--- Start ---
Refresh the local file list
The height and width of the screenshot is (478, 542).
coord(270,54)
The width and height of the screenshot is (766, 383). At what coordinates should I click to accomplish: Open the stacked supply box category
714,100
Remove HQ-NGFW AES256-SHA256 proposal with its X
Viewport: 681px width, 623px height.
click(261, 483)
--- End ---
--- Start ---
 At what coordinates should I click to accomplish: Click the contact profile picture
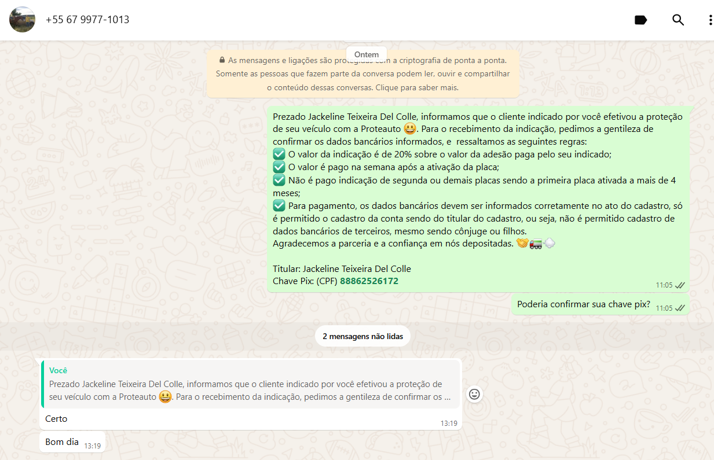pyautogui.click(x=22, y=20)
--- End ---
--- Start ---
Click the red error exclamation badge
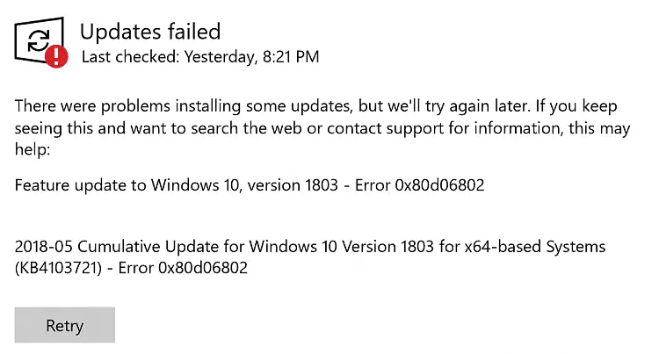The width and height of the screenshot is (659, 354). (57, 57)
--- End ---
### [PROBLEM TO SOLVE]
Echo the part of the listing that opens with the line containing "Refresh the local file list" and closes with the line containing "click(261, 483)", reproducing both end lines and everything between them without any change.

### [EXERCISE SOLUTION]
Refresh the local file list
The height and width of the screenshot is (478, 542).
coord(270,54)
The width and height of the screenshot is (766, 383). At what coordinates should I click to accomplish: Open the stacked supply box category
714,100
Remove HQ-NGFW AES256-SHA256 proposal with its X
Viewport: 681px width, 623px height.
click(261, 483)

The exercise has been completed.